REQUIREMENTS
Please print the entries starting at the line containing "Select the Common Application Data folder" and ending at the line containing "point(865,948)", exactly as they appear.

==================================================

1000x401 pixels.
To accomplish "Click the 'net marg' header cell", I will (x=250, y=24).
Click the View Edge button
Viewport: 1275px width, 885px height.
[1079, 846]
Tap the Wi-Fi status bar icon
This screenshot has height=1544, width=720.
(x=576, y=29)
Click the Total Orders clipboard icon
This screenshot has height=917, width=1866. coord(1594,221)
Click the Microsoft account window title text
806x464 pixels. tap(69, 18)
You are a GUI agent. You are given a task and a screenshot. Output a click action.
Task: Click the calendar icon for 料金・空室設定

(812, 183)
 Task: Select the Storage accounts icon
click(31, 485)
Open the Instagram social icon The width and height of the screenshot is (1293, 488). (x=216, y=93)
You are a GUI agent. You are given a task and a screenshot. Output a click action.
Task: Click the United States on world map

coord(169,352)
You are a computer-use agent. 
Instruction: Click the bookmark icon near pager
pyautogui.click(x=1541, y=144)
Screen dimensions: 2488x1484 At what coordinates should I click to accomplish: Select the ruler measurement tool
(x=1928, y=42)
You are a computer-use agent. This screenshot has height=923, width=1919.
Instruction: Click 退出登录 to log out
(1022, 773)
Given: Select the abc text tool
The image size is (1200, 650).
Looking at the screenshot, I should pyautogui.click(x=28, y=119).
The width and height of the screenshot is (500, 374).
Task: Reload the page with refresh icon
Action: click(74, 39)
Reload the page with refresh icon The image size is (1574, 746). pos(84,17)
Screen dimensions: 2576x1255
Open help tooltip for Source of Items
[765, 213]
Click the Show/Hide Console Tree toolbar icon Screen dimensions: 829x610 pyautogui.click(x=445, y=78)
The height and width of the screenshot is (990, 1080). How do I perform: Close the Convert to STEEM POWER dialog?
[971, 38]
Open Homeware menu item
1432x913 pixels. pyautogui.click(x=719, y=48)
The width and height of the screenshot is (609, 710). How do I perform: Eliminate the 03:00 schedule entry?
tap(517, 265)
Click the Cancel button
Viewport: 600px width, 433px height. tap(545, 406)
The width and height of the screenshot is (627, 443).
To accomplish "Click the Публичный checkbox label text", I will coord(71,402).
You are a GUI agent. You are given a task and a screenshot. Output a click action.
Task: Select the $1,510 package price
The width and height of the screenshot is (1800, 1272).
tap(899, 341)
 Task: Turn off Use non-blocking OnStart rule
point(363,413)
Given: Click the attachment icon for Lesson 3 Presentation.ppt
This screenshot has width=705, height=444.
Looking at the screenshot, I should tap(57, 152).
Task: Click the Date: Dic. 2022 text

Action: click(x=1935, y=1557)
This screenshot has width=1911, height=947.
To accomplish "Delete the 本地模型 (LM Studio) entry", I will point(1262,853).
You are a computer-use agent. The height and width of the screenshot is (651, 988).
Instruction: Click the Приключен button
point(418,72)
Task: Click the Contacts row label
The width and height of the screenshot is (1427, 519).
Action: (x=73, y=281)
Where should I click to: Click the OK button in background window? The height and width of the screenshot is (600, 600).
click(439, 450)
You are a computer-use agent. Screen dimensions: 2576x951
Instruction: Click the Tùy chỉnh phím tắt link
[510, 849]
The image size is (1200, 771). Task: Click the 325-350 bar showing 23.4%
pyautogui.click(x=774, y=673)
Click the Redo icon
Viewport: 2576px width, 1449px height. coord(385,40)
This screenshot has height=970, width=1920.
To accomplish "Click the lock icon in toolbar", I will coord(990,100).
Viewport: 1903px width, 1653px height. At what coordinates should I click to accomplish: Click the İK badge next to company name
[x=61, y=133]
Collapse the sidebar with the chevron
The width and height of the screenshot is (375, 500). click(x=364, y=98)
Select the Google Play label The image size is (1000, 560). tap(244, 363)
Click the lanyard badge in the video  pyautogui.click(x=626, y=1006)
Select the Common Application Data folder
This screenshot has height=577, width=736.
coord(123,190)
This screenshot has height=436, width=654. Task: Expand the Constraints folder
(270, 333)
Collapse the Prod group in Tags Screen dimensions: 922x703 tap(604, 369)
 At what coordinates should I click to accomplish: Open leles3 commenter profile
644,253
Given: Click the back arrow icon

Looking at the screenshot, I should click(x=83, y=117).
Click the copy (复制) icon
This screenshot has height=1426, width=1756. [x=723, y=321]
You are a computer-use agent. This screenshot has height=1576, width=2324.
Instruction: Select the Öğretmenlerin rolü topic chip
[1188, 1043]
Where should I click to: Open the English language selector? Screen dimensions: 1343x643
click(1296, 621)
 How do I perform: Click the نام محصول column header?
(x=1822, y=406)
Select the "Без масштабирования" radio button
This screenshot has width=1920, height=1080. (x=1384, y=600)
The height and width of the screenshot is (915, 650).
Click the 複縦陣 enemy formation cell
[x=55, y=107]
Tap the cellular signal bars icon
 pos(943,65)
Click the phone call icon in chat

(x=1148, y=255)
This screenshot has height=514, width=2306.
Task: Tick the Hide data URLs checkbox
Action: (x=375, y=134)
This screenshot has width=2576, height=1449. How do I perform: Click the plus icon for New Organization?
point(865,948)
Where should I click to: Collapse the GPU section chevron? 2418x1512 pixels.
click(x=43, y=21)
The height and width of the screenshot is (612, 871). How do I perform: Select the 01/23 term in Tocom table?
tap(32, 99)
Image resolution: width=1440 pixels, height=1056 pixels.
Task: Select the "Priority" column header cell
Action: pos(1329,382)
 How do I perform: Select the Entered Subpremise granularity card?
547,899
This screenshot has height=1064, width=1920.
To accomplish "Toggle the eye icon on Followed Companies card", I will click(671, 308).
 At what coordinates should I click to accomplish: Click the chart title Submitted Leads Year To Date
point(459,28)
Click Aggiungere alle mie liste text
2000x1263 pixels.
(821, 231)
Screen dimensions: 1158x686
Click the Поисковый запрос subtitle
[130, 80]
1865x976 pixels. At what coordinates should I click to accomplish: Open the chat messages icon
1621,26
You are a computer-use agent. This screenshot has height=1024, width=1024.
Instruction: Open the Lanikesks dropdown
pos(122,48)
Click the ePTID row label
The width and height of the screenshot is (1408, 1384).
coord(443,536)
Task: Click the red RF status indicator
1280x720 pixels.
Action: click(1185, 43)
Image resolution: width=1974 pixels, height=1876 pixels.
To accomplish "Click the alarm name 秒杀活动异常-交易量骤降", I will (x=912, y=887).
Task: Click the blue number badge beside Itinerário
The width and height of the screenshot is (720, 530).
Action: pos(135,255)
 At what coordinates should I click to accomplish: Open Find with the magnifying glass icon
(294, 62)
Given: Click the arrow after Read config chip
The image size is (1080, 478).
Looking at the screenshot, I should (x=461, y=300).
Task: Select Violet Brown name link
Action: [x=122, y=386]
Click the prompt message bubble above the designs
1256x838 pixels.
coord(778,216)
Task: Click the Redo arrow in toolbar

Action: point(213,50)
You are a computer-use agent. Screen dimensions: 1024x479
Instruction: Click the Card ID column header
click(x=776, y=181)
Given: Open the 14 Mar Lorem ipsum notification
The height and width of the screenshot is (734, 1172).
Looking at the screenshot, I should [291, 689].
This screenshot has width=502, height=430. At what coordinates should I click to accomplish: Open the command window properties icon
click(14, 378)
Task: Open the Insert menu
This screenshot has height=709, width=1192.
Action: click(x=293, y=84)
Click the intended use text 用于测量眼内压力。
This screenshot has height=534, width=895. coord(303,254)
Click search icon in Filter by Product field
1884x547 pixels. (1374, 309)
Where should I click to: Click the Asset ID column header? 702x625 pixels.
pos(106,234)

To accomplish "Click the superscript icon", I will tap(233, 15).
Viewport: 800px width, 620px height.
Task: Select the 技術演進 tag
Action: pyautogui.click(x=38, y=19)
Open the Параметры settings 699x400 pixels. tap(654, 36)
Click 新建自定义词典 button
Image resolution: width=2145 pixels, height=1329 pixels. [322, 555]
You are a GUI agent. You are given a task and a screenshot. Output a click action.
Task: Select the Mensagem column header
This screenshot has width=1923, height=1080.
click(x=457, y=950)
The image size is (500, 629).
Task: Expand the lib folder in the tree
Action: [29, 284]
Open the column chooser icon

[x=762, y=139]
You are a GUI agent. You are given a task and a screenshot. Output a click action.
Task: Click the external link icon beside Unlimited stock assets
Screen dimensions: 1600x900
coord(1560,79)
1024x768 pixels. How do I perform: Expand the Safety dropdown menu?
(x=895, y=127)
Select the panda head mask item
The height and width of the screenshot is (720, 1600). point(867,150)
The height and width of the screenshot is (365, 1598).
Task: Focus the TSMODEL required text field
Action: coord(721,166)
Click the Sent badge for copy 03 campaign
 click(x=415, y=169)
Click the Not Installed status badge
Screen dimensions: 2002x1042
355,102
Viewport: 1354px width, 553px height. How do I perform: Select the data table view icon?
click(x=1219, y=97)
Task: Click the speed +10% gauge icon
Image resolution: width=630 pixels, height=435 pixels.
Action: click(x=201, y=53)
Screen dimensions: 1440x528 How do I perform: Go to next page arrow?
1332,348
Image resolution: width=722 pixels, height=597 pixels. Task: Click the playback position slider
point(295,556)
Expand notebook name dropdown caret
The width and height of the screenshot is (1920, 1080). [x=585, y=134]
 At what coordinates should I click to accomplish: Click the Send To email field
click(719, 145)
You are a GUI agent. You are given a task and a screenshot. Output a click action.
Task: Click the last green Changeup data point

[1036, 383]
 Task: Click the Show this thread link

==================================================

COMPLETE RESPONSE
Select the Common Application Data folder
This screenshot has height=577, width=736.
coord(123,190)
This screenshot has height=436, width=654. Task: Expand the Constraints folder
(270, 333)
Collapse the Prod group in Tags Screen dimensions: 922x703 tap(604, 369)
 At what coordinates should I click to accomplish: Open leles3 commenter profile
644,253
Given: Click the back arrow icon

Looking at the screenshot, I should click(x=83, y=117).
Click the copy (复制) icon
This screenshot has height=1426, width=1756. [x=723, y=321]
You are a computer-use agent. This screenshot has height=1576, width=2324.
Instruction: Select the Öğretmenlerin rolü topic chip
[1188, 1043]
Where should I click to: Open the English language selector? Screen dimensions: 1343x643
click(1296, 621)
 How do I perform: Click the نام محصول column header?
(x=1822, y=406)
Select the "Без масштабирования" radio button
This screenshot has width=1920, height=1080. (x=1384, y=600)
The height and width of the screenshot is (915, 650).
Click the 複縦陣 enemy formation cell
[x=55, y=107]
Tap the cellular signal bars icon
 pos(943,65)
Click the phone call icon in chat

(x=1148, y=255)
This screenshot has height=514, width=2306.
Task: Tick the Hide data URLs checkbox
Action: (x=375, y=134)
This screenshot has width=2576, height=1449. How do I perform: Click the plus icon for New Organization?
point(865,948)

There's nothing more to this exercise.